Die Zukunft muss endlich eingepreist werden. Durch einen aufgeschlagenen Generationenvorbehalt (Zukunftssteuer) gäbe es einen Preisanstieg, der die Verschwendung und Zerstörung der Ökosysteme stoppt und die Interessen der kommenden Generationen berücksichtigt. Lebendige Arbeit würde gegenüber der Energie- und ressourcenfressenden, vergegenständlichten, „toten Arbeit“ steuerlich und preislich klar bevorteilt.

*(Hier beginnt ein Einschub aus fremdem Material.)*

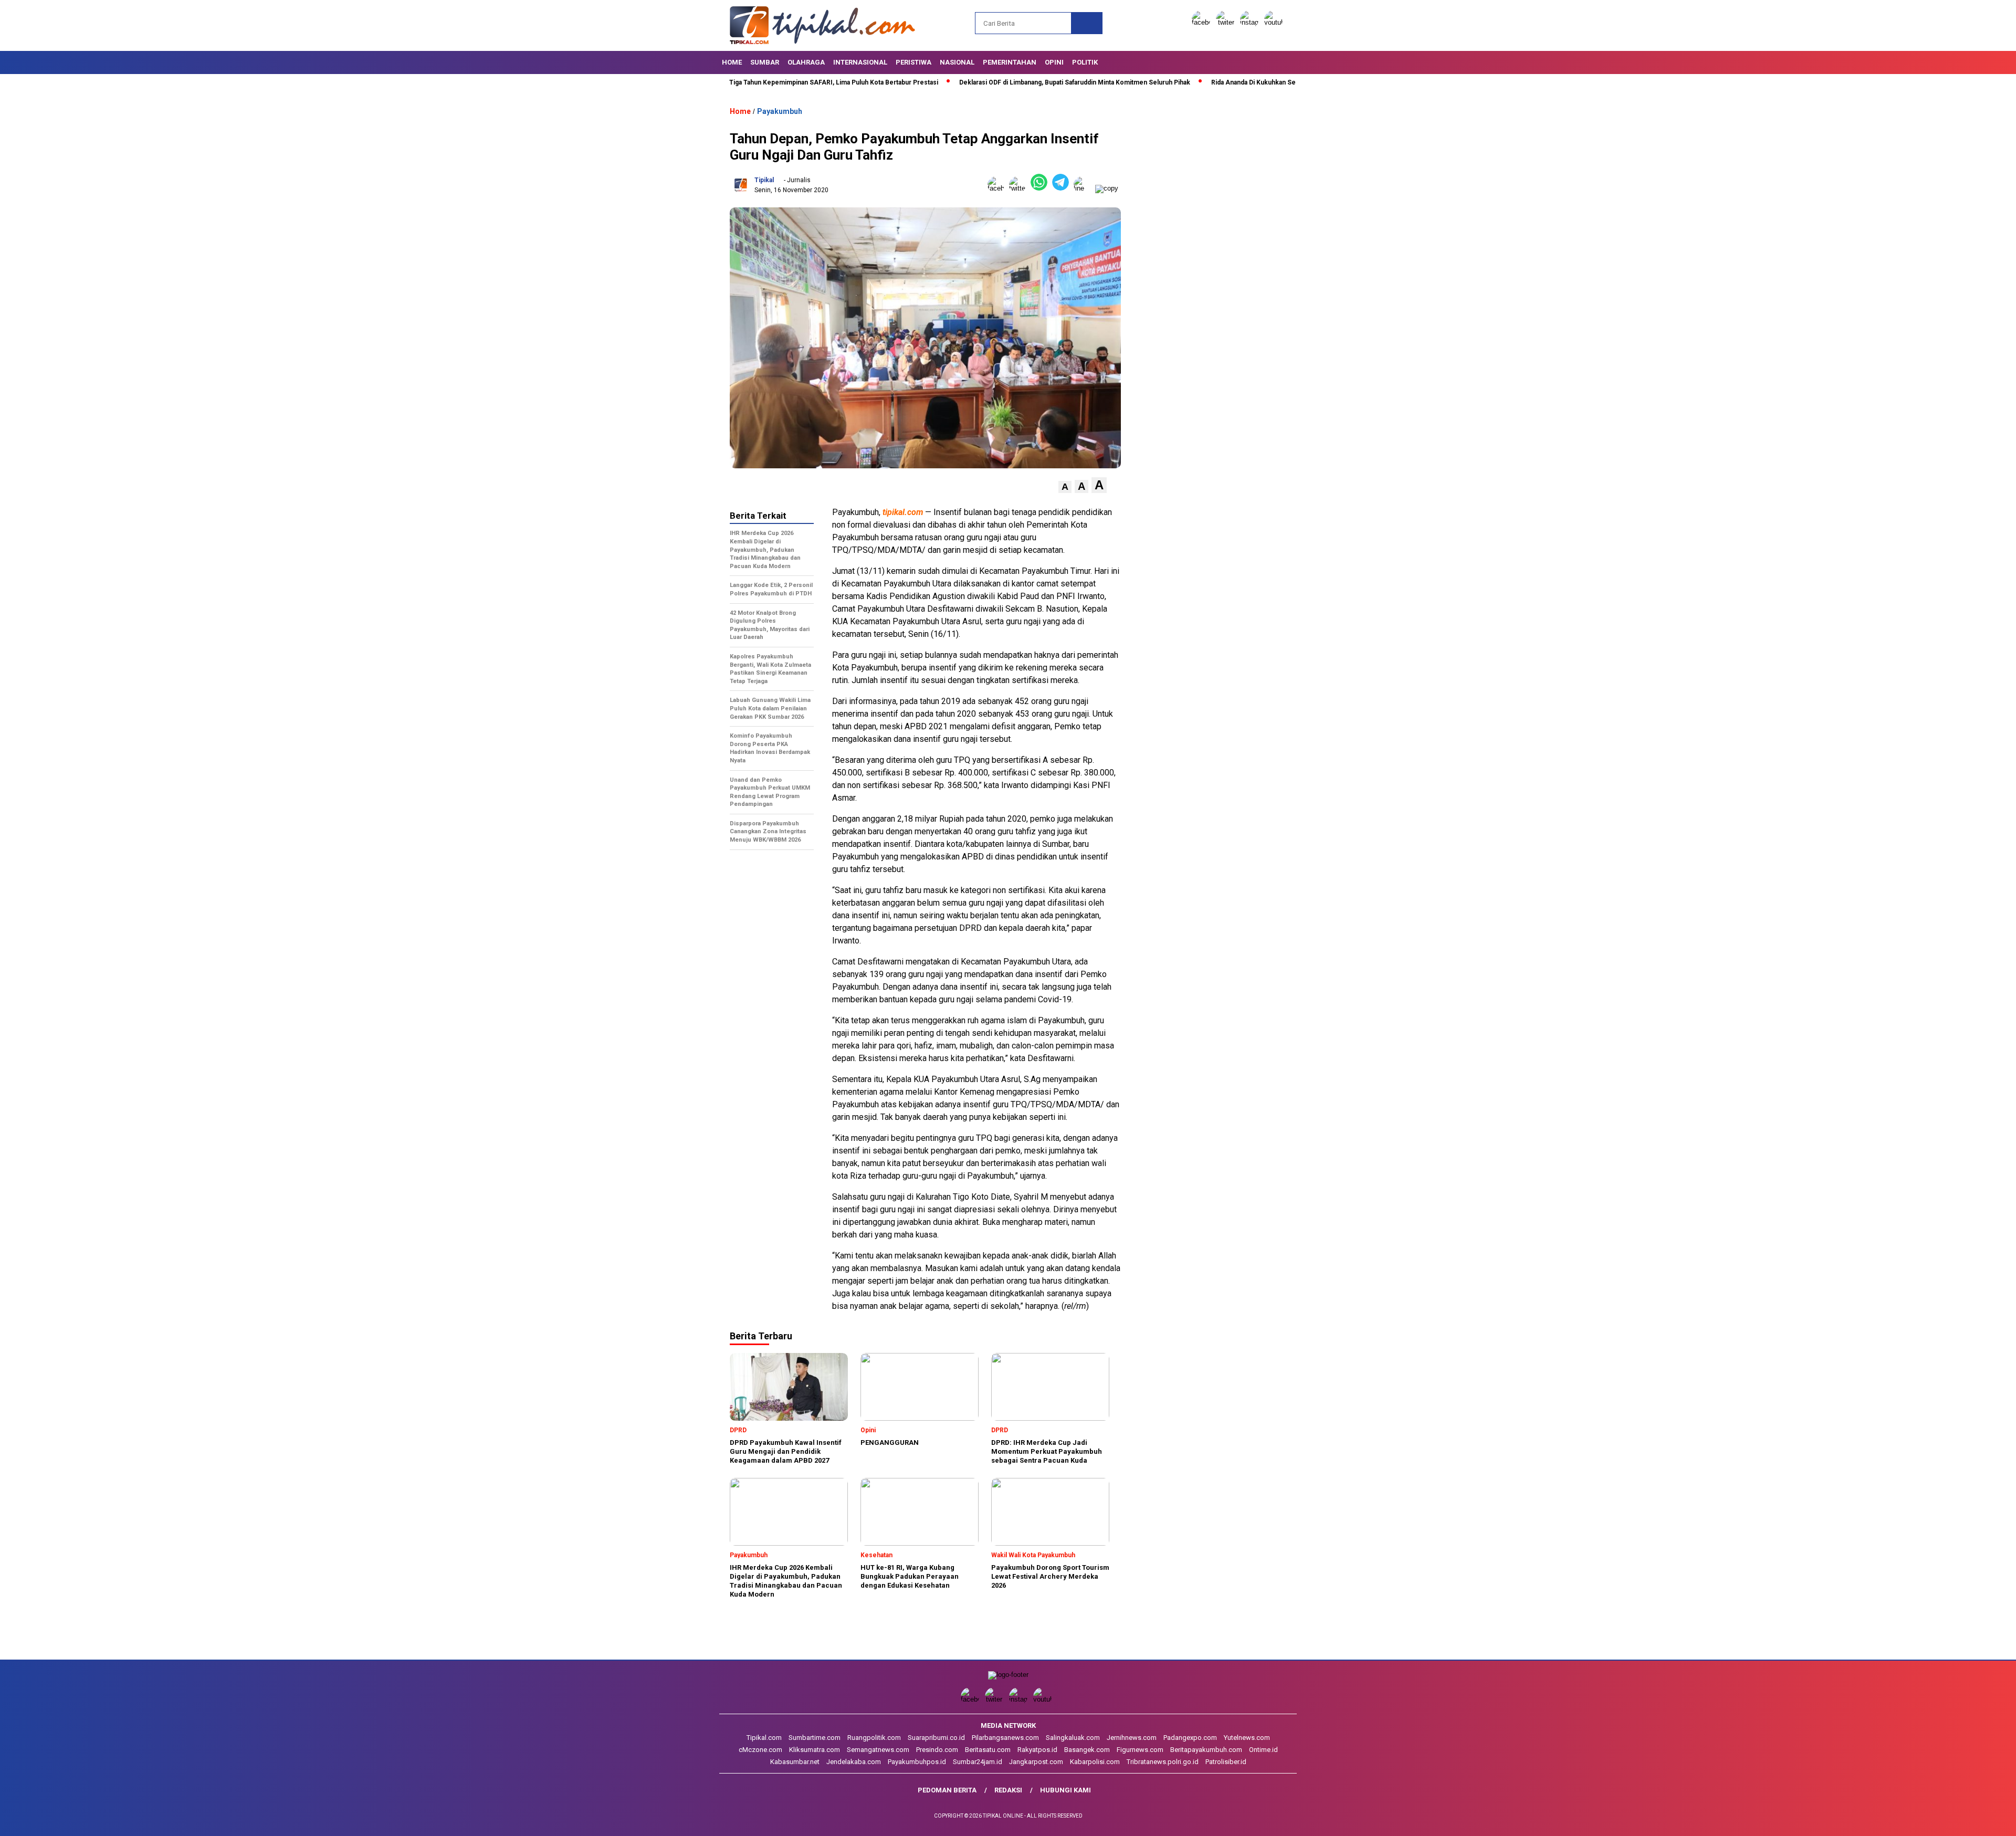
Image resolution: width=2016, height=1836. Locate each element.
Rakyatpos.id (1037, 1750)
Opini (1054, 62)
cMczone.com (760, 1750)
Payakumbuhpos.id (917, 1762)
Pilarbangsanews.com (1005, 1737)
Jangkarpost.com (1036, 1762)
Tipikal (764, 180)
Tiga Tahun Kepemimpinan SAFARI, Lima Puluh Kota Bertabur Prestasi (750, 82)
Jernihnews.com (1132, 1737)
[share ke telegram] (1063, 188)
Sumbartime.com (815, 1737)
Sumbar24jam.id (977, 1762)
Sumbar (764, 62)
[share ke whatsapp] (1041, 188)
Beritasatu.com (988, 1750)
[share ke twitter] (1020, 188)
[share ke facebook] (998, 188)
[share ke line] (1084, 188)
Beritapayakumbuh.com (1206, 1750)
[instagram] (1251, 22)
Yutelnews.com (1247, 1737)
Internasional (860, 62)
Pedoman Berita (947, 1790)
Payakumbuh (779, 111)
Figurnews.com (1140, 1750)
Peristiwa (913, 62)
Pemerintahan (1009, 62)
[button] (1065, 487)
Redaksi (1008, 1790)
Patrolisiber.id (1225, 1762)
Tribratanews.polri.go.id (1163, 1762)
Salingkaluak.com (1073, 1737)
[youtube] (1275, 22)
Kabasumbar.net (795, 1762)
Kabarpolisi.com (1095, 1762)
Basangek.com (1087, 1750)
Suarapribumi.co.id (936, 1737)
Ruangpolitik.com (874, 1737)
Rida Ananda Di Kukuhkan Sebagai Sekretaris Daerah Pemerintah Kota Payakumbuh (1251, 82)
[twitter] (1227, 22)
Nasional (957, 62)
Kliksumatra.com (814, 1750)
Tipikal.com (764, 1737)
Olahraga (806, 62)
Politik (1085, 62)
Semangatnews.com (878, 1750)
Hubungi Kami (1065, 1790)
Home (732, 62)
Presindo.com (937, 1750)
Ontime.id (1263, 1750)
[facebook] (1203, 22)
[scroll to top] (1947, 1819)
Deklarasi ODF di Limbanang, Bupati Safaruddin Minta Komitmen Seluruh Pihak (991, 82)
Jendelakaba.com (853, 1762)
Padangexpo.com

Den Klimawandel eindämmen, heißt, die Globalisierung eindämmen!
Weitere Globalisierung ist der GAU für das Klima und das genaue Gegenteil des Notwendigen. Ein erster Schritt dazu könnte die Einführung einer weltweiten Klimasteuer auf Ferntransporte sein, um nachhaltige regionale Wirtschafts- und Lebensweisen zu schützen. Ferntransporte müssen viel teurer werden! Arbeit vor Ort muss sich wieder lohnen und vor aggressiver Markteroberung geschützt werden.
Roboter, Fließbänder und globalisierte Wertschöpfungsketten dürfen sich einfach nicht mehr rechnen!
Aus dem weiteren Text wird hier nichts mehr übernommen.